O petróleo Brent chegou a US$ 97,04 no fim de semana, depois que dois petroleiros foram atingidos por minas no Estreito de Ormuz, em meio a novos ataques entre Estados Unidos e Irã. A passagem concentra cerca de um quinto do petróleo e do gás natural liquefeito consumidos no mundo.

Apesar disso, o preço da gasolina e do diesel nos postos brasileiros não mudou. A ação da Petrobras chegou a disparar 4% na Bolsa num ataque anterior da mesma escalada, mas a explicação para o preço nos postos está numa defasagem que já existia antes do ataque.

O colchão que segura o preço na bomba

Segundo a Abicom, na leitura de 1º de setembro, a gasolina A estava 58% abaixo da referência internacional, o equivalente a R$ 1,48 por litro. O diesel A S10 estava ainda mais defasado, em 88%, ou R$ 2,89 por litro.

Na prática, o preço interno já rodava tão abaixo do mercado externo que a alta do Brent, por enquanto, apenas reduz essa distância, sem empurrar o litro do combustível para cima.
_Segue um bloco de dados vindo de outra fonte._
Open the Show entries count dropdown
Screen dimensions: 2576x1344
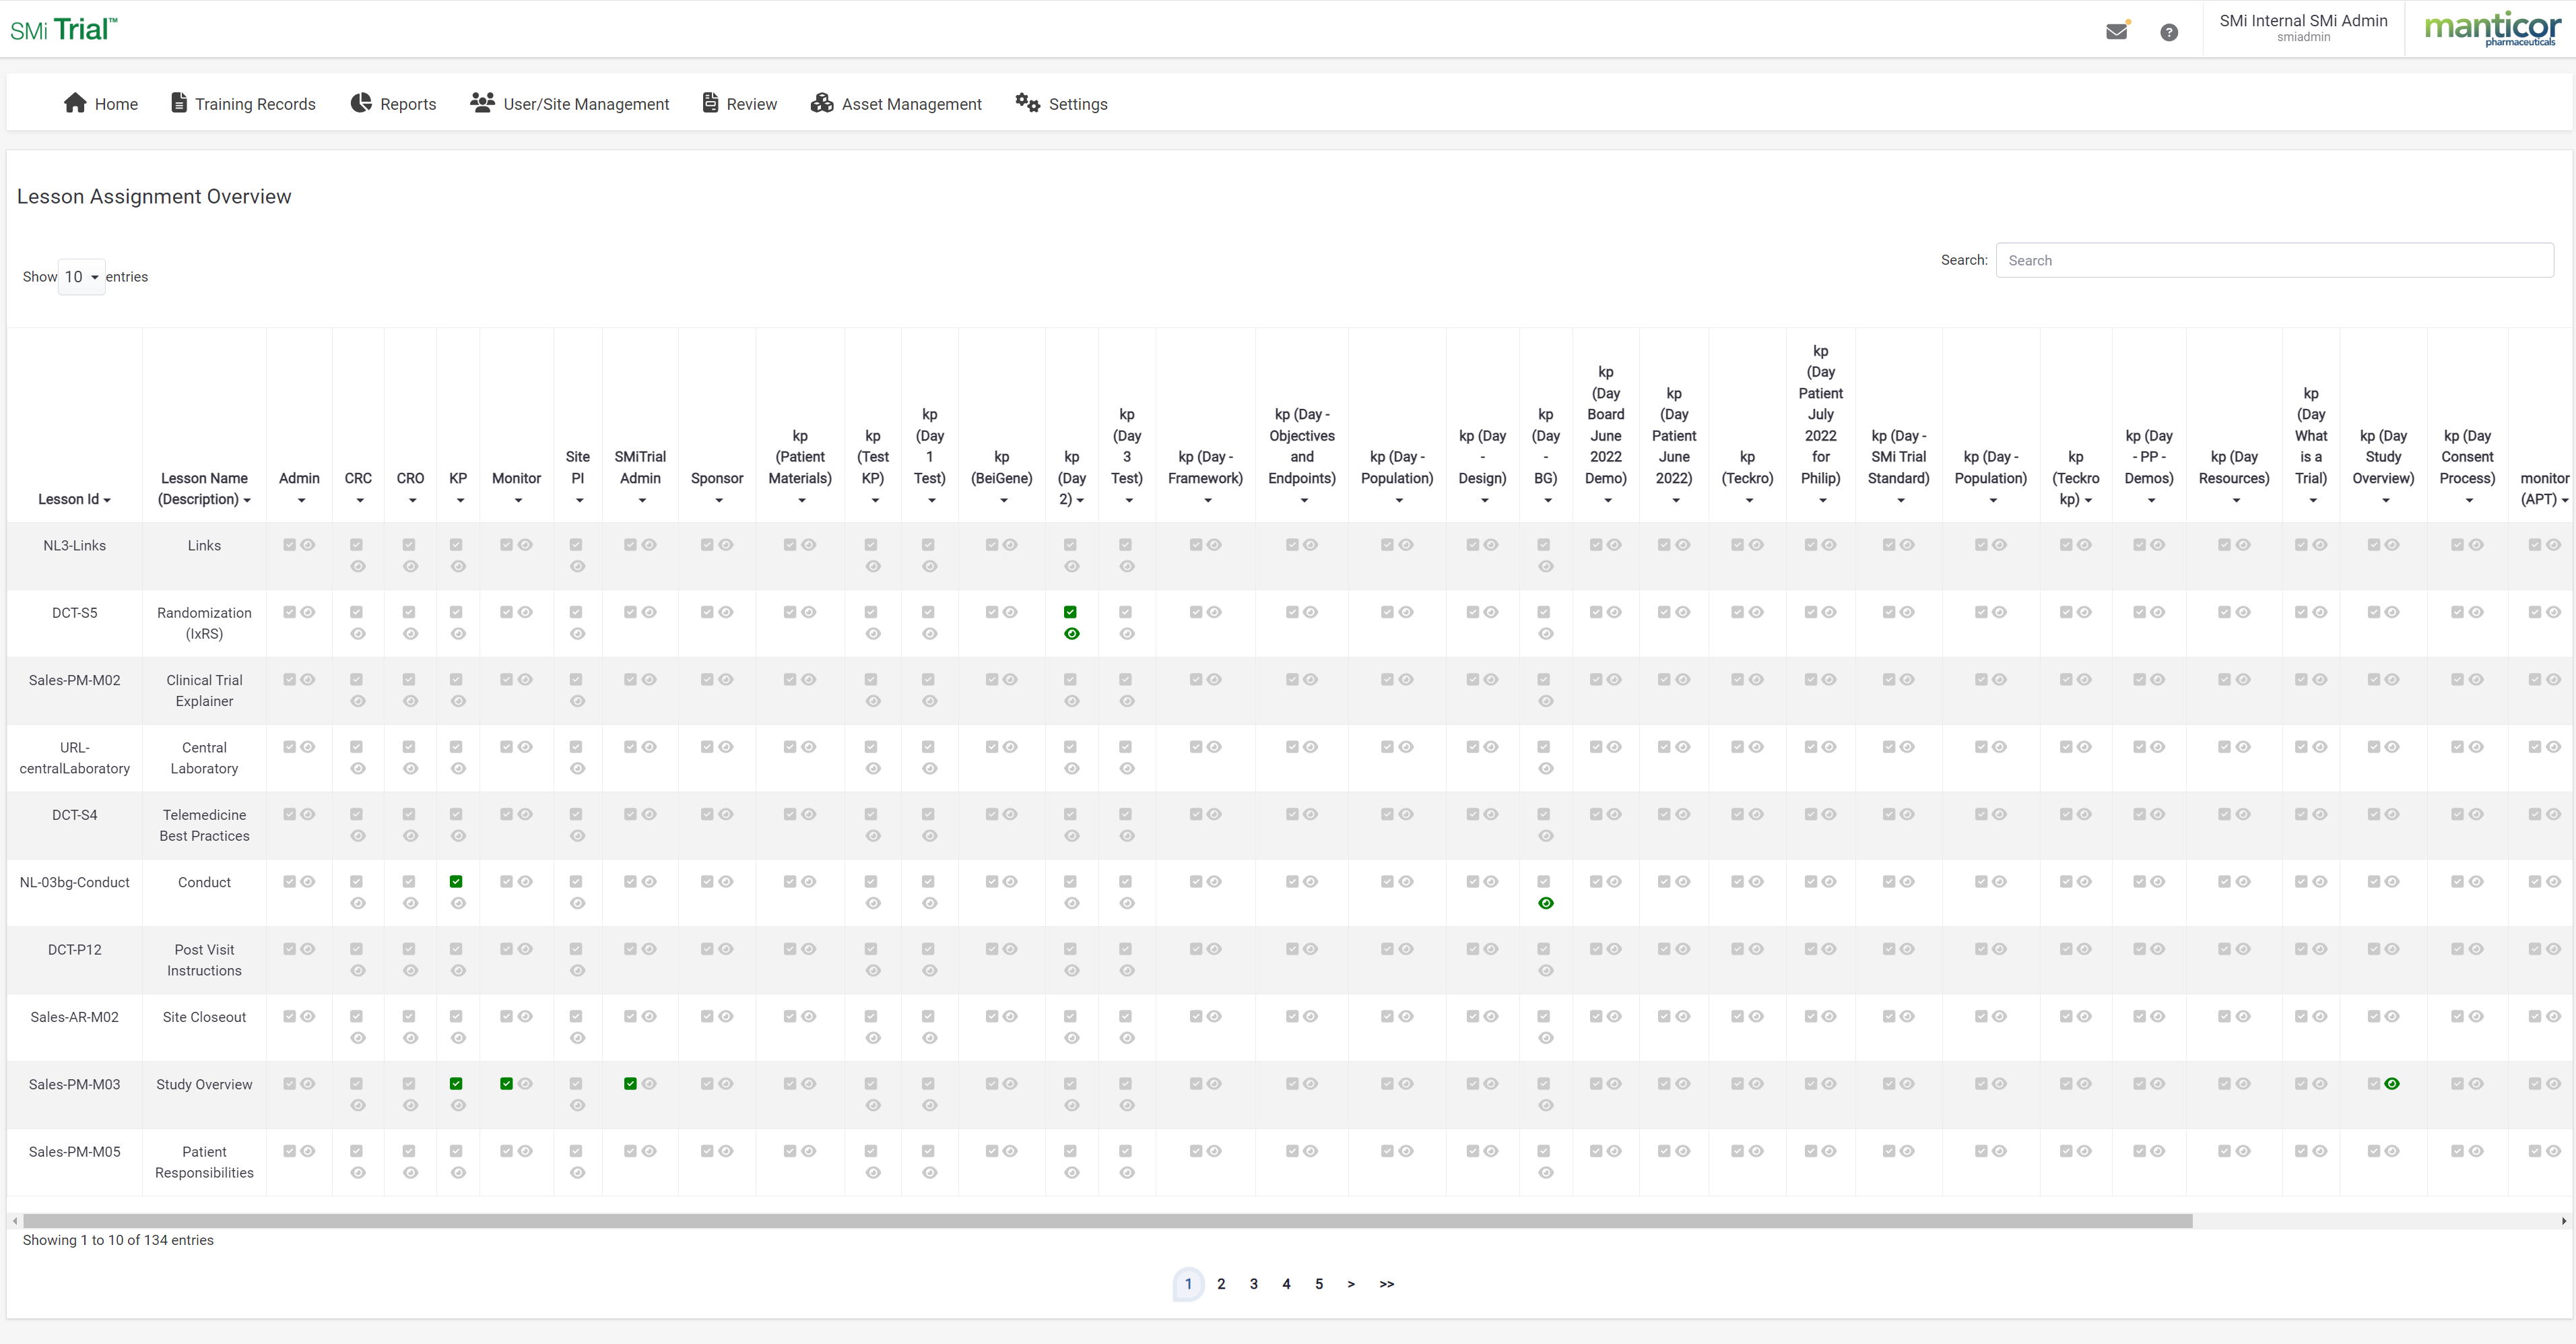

A Petrobras também tem um papel nisso. A companhia historicamente usa três instrumentos. Espera para distinguir alta temporária de mudança persistente no preço do petróleo, faz reajustes seletivos e recorre a mecanismos de subvenção que amortecem o impacto no consumidor final.

O que muda se a defasagem acabar

Uma alta de 5% na gasolina se traduziria em cerca de 0,26 ponto percentual a mais no IPCA, o índice oficial de inflação.

O diesel mais caro pesa ainda mais no bolso de quem não tem carro. Ele encarece o frete, e o frete encarece o preço dos alimentos no mercado.

O aumento no Oriente Médio já provocou outros efeitos em cadeia no Brasil nesta semana, incluindo a retaliação do Irã contra cinco países depois do ataque a Larak. O saldo de seis meses de escalada para o país já foi mapeado em ganhos e perdas específicos em levantamento anterior.

Quanto tempo o colchão aguenta

A defasagem de hoje não é uma garantia permanente, é um espaço que pode se esgotar se o Brent continuar subindo ou ficar assim por muito tempo.

Os instrumentos que a Petrobras usa para decidir um reajuste não têm gatilho automático nem prazo fixo, o que deixa o consumidor sem saber com antecedência quando esse cálculo muda.